Assigned task> Give back every entry, exactly as written.

+++

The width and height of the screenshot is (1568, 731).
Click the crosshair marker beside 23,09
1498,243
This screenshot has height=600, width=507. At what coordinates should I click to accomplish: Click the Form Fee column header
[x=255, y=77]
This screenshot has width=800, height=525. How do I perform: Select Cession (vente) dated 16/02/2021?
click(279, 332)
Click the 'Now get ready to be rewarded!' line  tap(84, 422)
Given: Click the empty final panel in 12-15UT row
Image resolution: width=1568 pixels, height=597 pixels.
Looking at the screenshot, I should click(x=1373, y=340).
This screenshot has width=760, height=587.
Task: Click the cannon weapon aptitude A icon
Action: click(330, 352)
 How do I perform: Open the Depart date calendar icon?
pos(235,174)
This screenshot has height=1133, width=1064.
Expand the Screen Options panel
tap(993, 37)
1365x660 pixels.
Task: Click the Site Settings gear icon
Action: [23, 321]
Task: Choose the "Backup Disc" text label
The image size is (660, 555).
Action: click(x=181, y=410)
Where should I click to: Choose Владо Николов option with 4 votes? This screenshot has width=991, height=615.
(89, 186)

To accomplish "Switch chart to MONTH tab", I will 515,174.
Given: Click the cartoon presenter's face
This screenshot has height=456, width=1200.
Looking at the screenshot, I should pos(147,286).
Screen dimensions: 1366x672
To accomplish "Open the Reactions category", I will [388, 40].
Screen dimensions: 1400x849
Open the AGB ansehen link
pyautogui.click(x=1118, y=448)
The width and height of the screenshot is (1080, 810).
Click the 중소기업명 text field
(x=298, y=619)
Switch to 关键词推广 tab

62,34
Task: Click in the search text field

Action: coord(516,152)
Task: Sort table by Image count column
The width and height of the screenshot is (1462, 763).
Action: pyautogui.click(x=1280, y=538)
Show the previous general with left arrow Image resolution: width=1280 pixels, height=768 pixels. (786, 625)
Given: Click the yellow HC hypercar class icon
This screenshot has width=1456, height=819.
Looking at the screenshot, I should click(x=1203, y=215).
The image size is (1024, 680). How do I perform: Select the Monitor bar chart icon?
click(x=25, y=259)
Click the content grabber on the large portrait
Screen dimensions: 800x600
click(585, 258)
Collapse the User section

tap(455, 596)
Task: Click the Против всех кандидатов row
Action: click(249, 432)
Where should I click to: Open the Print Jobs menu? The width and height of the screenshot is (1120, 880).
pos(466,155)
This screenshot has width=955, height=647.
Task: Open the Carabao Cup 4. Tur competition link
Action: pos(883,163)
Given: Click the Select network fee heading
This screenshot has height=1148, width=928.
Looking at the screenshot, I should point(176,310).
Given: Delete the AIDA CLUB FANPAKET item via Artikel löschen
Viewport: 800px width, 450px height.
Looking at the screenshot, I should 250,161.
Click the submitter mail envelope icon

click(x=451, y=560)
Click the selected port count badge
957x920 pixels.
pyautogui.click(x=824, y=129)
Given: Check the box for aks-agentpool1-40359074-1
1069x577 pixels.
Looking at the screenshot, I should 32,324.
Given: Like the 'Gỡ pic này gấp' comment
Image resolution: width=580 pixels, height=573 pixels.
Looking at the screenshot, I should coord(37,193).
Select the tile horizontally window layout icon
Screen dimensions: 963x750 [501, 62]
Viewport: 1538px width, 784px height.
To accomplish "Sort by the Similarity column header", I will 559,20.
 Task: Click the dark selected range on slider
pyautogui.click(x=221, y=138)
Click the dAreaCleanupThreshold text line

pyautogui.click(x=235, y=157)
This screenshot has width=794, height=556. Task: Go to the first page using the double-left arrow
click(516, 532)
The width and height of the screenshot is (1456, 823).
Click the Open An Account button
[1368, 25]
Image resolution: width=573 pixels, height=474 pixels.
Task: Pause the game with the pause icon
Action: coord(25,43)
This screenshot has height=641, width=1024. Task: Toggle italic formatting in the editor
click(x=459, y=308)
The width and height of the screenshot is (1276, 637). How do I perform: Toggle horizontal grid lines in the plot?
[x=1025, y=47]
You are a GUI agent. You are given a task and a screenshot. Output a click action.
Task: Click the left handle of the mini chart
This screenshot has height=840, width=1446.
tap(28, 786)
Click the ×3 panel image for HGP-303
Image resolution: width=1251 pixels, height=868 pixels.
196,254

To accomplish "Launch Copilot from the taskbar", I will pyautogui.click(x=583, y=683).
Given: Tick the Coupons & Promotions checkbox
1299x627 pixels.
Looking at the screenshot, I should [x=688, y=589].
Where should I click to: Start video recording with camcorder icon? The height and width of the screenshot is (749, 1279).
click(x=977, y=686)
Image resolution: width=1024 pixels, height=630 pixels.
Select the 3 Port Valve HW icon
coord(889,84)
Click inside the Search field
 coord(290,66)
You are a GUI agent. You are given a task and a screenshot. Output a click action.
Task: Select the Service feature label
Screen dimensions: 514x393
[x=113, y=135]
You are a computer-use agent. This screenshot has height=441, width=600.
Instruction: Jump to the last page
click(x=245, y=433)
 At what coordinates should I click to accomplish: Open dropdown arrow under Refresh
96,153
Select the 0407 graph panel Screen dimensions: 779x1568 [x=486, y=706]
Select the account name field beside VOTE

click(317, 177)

+++

Exercise output>
The width and height of the screenshot is (1568, 731).
Click the crosshair marker beside 23,09
1498,243
This screenshot has height=600, width=507. At what coordinates should I click to accomplish: Click the Form Fee column header
[x=255, y=77]
This screenshot has width=800, height=525. How do I perform: Select Cession (vente) dated 16/02/2021?
click(279, 332)
Click the 'Now get ready to be rewarded!' line  tap(84, 422)
Given: Click the empty final panel in 12-15UT row
Image resolution: width=1568 pixels, height=597 pixels.
Looking at the screenshot, I should click(x=1373, y=340).
This screenshot has width=760, height=587.
Task: Click the cannon weapon aptitude A icon
Action: click(330, 352)
 How do I perform: Open the Depart date calendar icon?
pos(235,174)
This screenshot has height=1133, width=1064.
Expand the Screen Options panel
tap(993, 37)
1365x660 pixels.
Task: Click the Site Settings gear icon
Action: [23, 321]
Task: Choose the "Backup Disc" text label
The image size is (660, 555).
Action: click(x=181, y=410)
Where should I click to: Choose Владо Николов option with 4 votes? This screenshot has width=991, height=615.
(89, 186)

To accomplish "Switch chart to MONTH tab", I will 515,174.
Given: Click the cartoon presenter's face
This screenshot has height=456, width=1200.
Looking at the screenshot, I should pos(147,286).
Screen dimensions: 1366x672
To accomplish "Open the Reactions category", I will [388, 40].
Screen dimensions: 1400x849
Open the AGB ansehen link
pyautogui.click(x=1118, y=448)
The width and height of the screenshot is (1080, 810).
Click the 중소기업명 text field
(x=298, y=619)
Switch to 关键词推广 tab

62,34
Task: Click in the search text field

Action: coord(516,152)
Task: Sort table by Image count column
The width and height of the screenshot is (1462, 763).
Action: pyautogui.click(x=1280, y=538)
Show the previous general with left arrow Image resolution: width=1280 pixels, height=768 pixels. (786, 625)
Given: Click the yellow HC hypercar class icon
This screenshot has width=1456, height=819.
Looking at the screenshot, I should click(x=1203, y=215).
The image size is (1024, 680). How do I perform: Select the Monitor bar chart icon?
click(x=25, y=259)
Click the content grabber on the large portrait
Screen dimensions: 800x600
click(585, 258)
Collapse the User section

tap(455, 596)
Task: Click the Против всех кандидатов row
Action: click(249, 432)
Where should I click to: Open the Print Jobs menu? The width and height of the screenshot is (1120, 880).
pos(466,155)
This screenshot has width=955, height=647.
Task: Open the Carabao Cup 4. Tur competition link
Action: pos(883,163)
Given: Click the Select network fee heading
This screenshot has height=1148, width=928.
Looking at the screenshot, I should point(176,310).
Given: Delete the AIDA CLUB FANPAKET item via Artikel löschen
Viewport: 800px width, 450px height.
Looking at the screenshot, I should 250,161.
Click the submitter mail envelope icon

click(x=451, y=560)
Click the selected port count badge
957x920 pixels.
pyautogui.click(x=824, y=129)
Given: Check the box for aks-agentpool1-40359074-1
1069x577 pixels.
Looking at the screenshot, I should 32,324.
Given: Like the 'Gỡ pic này gấp' comment
Image resolution: width=580 pixels, height=573 pixels.
Looking at the screenshot, I should coord(37,193).
Select the tile horizontally window layout icon
Screen dimensions: 963x750 [501, 62]
Viewport: 1538px width, 784px height.
To accomplish "Sort by the Similarity column header", I will 559,20.
 Task: Click the dark selected range on slider
pyautogui.click(x=221, y=138)
Click the dAreaCleanupThreshold text line

pyautogui.click(x=235, y=157)
This screenshot has width=794, height=556. Task: Go to the first page using the double-left arrow
click(516, 532)
The width and height of the screenshot is (1456, 823).
Click the Open An Account button
[1368, 25]
Image resolution: width=573 pixels, height=474 pixels.
Task: Pause the game with the pause icon
Action: coord(25,43)
This screenshot has height=641, width=1024. Task: Toggle italic formatting in the editor
click(x=459, y=308)
The width and height of the screenshot is (1276, 637). How do I perform: Toggle horizontal grid lines in the plot?
[x=1025, y=47]
You are a GUI agent. You are given a task and a screenshot. Output a click action.
Task: Click the left handle of the mini chart
This screenshot has height=840, width=1446.
tap(28, 786)
Click the ×3 panel image for HGP-303
Image resolution: width=1251 pixels, height=868 pixels.
196,254

To accomplish "Launch Copilot from the taskbar", I will pyautogui.click(x=583, y=683).
Given: Tick the Coupons & Promotions checkbox
1299x627 pixels.
Looking at the screenshot, I should [x=688, y=589].
Where should I click to: Start video recording with camcorder icon? The height and width of the screenshot is (749, 1279).
click(x=977, y=686)
Image resolution: width=1024 pixels, height=630 pixels.
Select the 3 Port Valve HW icon
coord(889,84)
Click inside the Search field
 coord(290,66)
You are a GUI agent. You are given a task and a screenshot. Output a click action.
Task: Select the Service feature label
Screen dimensions: 514x393
[x=113, y=135]
You are a computer-use agent. This screenshot has height=441, width=600.
Instruction: Jump to the last page
click(x=245, y=433)
 At what coordinates should I click to accomplish: Open dropdown arrow under Refresh
96,153
Select the 0407 graph panel Screen dimensions: 779x1568 [x=486, y=706]
Select the account name field beside VOTE

click(317, 177)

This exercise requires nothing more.